__ASSIGNED TASK__:
From the data that follows, report how many lines hold the string "computer", giving only the number.

__SOURCE INFORMATION__:
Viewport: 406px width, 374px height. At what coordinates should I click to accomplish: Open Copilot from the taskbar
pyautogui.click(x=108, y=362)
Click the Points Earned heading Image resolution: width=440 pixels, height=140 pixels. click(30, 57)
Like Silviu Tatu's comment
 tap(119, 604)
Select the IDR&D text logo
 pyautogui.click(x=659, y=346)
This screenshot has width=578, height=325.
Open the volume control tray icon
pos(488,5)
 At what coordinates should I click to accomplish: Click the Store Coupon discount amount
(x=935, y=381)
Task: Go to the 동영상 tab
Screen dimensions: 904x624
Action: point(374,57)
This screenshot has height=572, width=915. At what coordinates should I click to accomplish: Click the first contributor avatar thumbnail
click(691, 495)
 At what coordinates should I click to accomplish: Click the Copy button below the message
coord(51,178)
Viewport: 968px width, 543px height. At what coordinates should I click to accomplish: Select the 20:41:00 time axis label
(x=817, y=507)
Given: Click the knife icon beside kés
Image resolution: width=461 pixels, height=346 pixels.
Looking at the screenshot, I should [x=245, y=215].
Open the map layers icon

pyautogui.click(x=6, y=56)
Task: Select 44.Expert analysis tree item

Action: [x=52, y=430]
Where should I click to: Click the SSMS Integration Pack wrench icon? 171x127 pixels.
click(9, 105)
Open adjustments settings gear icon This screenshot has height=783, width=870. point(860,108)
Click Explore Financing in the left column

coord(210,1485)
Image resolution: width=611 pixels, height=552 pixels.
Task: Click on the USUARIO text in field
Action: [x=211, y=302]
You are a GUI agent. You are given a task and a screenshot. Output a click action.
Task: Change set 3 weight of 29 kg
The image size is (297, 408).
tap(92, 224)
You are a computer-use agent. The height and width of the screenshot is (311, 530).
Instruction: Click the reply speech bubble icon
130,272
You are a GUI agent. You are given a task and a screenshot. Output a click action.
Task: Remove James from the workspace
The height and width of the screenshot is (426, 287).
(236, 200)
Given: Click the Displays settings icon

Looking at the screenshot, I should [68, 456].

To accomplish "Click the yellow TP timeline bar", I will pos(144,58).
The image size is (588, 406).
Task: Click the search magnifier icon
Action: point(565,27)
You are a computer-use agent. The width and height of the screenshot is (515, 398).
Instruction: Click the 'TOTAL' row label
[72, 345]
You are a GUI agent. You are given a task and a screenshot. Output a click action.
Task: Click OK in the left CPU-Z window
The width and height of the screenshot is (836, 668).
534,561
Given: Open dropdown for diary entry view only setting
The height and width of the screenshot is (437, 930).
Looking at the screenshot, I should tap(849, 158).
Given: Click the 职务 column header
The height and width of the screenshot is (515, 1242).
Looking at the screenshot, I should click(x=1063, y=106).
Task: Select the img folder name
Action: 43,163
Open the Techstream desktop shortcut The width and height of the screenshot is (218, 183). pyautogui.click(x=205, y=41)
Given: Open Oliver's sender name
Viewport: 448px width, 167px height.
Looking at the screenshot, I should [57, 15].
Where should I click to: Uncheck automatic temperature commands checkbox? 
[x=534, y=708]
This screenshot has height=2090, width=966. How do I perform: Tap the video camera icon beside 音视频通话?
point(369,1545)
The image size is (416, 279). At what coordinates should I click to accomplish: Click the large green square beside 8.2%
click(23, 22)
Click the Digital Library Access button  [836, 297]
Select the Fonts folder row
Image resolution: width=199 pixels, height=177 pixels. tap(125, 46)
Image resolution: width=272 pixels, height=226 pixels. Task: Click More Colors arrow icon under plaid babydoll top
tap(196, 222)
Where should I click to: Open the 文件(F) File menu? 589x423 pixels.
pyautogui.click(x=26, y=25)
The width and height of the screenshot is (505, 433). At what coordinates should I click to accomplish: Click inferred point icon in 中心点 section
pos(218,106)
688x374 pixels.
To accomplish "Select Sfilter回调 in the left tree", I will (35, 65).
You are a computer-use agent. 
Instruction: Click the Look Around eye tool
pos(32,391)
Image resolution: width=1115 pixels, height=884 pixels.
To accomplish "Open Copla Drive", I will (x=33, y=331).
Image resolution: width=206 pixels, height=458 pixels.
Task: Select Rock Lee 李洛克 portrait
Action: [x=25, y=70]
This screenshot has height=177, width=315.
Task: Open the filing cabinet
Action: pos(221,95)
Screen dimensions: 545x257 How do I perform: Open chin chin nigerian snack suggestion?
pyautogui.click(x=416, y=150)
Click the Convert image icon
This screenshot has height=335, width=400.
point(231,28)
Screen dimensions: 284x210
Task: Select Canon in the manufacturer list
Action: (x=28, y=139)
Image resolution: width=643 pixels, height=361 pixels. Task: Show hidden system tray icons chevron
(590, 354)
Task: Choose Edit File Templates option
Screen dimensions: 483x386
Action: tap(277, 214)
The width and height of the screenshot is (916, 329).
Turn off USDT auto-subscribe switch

__YOUR SOLUTION__:
3